-- COMPLETE THE FOLLOWING --
a) Reproduce the adhesion study abstract between "Results: A total" and "appendicectomy was included).", inclusive.
b) Answer these questions from the adhesion study abstract:
(i) Which database supplied the data for the study?
(ii) How many children underwent abdominal surgery?
(iii) What was the incidence of readmissions after appendicectomy?

(TEXT UNDER STUDY)

Purpose: The objective of this study is to quantify the overall burden (operative and nonoperative) of small bowel obstruction caused by adhesions after laparotomy in children.
Methods: Data from the Scottish National Health Service Medical Record Linkage database were used to assess risk of an adhesion-related readmission in the 5 years after open abdominal surgery in children and adolescents younger than 16 years from April 1996 to March 1997.
Results: A total of 1581 children underwent abdominal surgery (ie, from duodenum downward). Patients undergoing surgery on the ileum had the highest risk of readmission because of adhesions in the subsequent 5 years after surgery (9.2%)--formation/closure of ileostomy had the greatest risk (25%); 6.5% of children were readmitted after general laparotomy, 4.7% after duodenal surgery, and 2.1% after colonic surgery. The incidence of readmissions was 0.3% after appendicectomy. The overall readmission rate was 5.3% (if appendicectomy was excluded) and 1.1% (if appendicectomy was included).
Conclusion: This population-based study has demonstrated that children have a high incidence of readmissions owing to adhesions after lower abdominal surgery. The risks are related to the site and the type of the original surgery. The risk of further readmissions was highest in the first year but continued with time. The data enable surgeons to target antiadhesion strategies at procedures that lead to a high risk of adhesions.

(End TEXT UNDER STUDY)
(MATERIAL SUPPLIED)

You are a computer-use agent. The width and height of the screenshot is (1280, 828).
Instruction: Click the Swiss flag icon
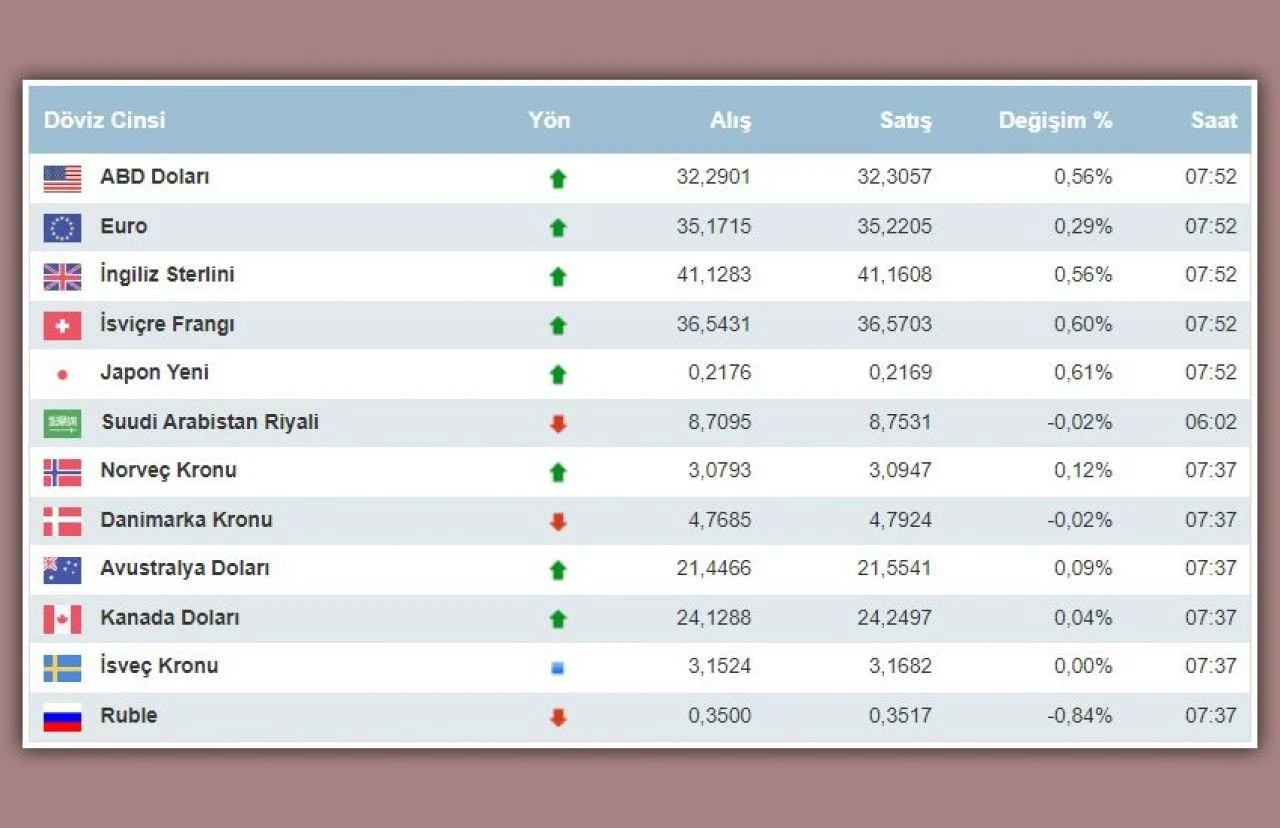pyautogui.click(x=62, y=326)
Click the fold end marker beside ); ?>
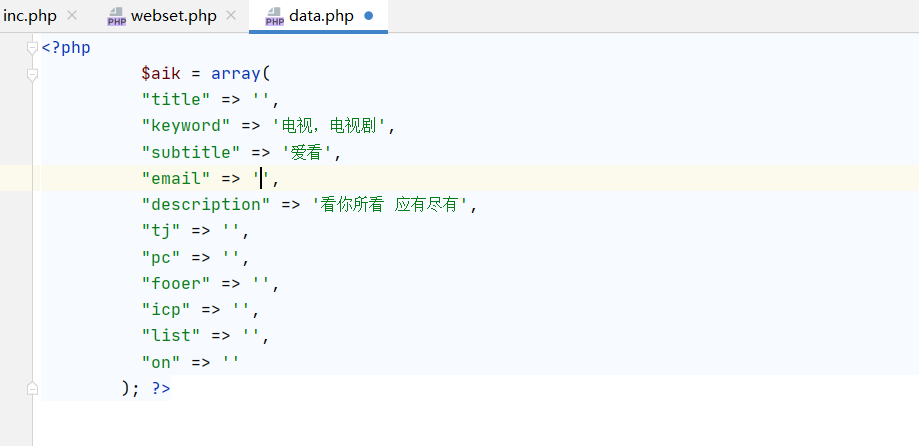This screenshot has height=446, width=919. tap(32, 388)
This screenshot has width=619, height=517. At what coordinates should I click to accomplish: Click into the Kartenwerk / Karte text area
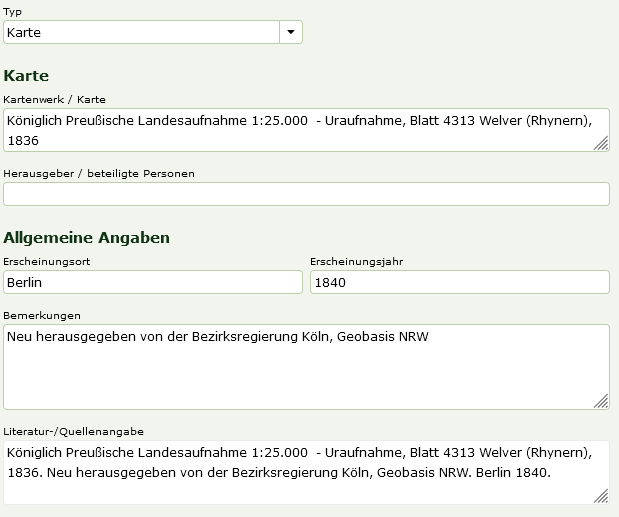(306, 130)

(End MATERIAL SUPPLIED)

-- ANSWERS FOR THIS EXERCISE --
a)
Results: A total of 1581 children underwent abdominal surgery (ie, from duodenum downward). Patients undergoing surgery on the ileum had the highest risk of readmission because of adhesions in the subsequent 5 years after surgery (9.2%)--formation/closure of ileostomy had the greatest risk (25%); 6.5% of children were readmitted after general laparotomy, 4.7% after duodenal surgery, and 2.1% after colonic surgery. The incidence of readmissions was 0.3% after appendicectomy. The overall readmission rate was 5.3% (if appendicectomy was excluded) and 1.1% (if appendicectomy was included).

b)
(i) The Scottish National Health Service Medical Record Linkage database
(ii) 1581
(iii) 0.3%